OK, I unterstand your hierarchical logic. My idea was that the semantics are more intuitive ("P_has_open_data" (1/0) is directly understandable). But that probably implies another structure.

alpkaanaksu commented 10 months ago

We can think about creating that kind of ids: 'p_has_open_data' (you can literally read it like 'publication has open data'), 'p_is_preregistered_replication', 'p_open_data_access_level'. We lose the hierarchical structure but it is easier to read.

Hierarchical ids give us more information about the indicators, this is maybe more important than readibility? Which one is more important to you?

nicebread commented 10 months ago

I think I'd prefer the readable style. Could you add a third column to the table where we compare them? (Not necessarily all indicators, just for the first 15 or so to get an idea).

alpkaanaksu commented 10 months ago

Since '_' has no special meaning in ids with no hierarchical information, we can just use normal snake_case instead of the weird mix we had.

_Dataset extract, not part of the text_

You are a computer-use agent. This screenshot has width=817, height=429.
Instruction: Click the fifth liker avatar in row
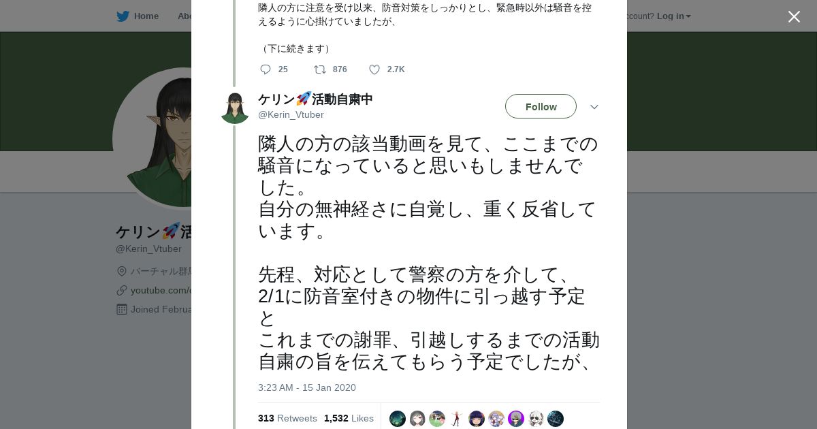(477, 419)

Old New (hierarchical) New (readable)
P3 Title title
P4 Year year
P5 DOI doi
p_top_paper P_TopPaper p_is_top_paper
P6 P_TypeMethod p_method
P6_other P_TypeMethod_Other p_method_other
P7 P_TypePublication p_type
P7_other P_TypePublication_Other p_type_other
P8 P_Suitable p_is_suitable
P8_explanation P_Suitable_Explanation p_is_suitable_explanation
P9_info P_CRediT_Info p_credit_info
P9a P_CRediT_Conceptualization p_credit_conceptualization
...
P10 P_Data p_has_data
P11 P_Data_Open p_has_open_data
P11_explanation P_Data_Open_NAExplanation p_has_open_data_na_explanation
P11_extra P_Data_Open_Identifier p_open_data_identifier
P12 P_Data_Open_AccessLevel p_open_data_access_level
P12_explanation P_Data_Open_AccesLevel_ZK2Explanation p_open_data_access_level_zk2_explanation
P13 P_Data_Open_FAIR p_is_open_data_fair
P14 P_IndependentVerification p_has_independent_verification
nicebread commented 10 months ago

After some discussion, we decided to stay with the "hierarchical" style (has some practical advantages, although at the cost of being slightly less intuitive)

alpkaanaksu commented 10 months ago

Replaced all Ids in indicator definitions and scoring. 3febc979dda55ae5f0c76ec160f51dee1fff0e18

We should test everything before closing this issue. This change can break a lot of things.

nicebread commented 10 months ago

My tests found no bug so far ...

alpkaanaksu commented 9 months ago

I think it is safe to assume that there are no bugs related to the new Ids. I think we would have found them by now.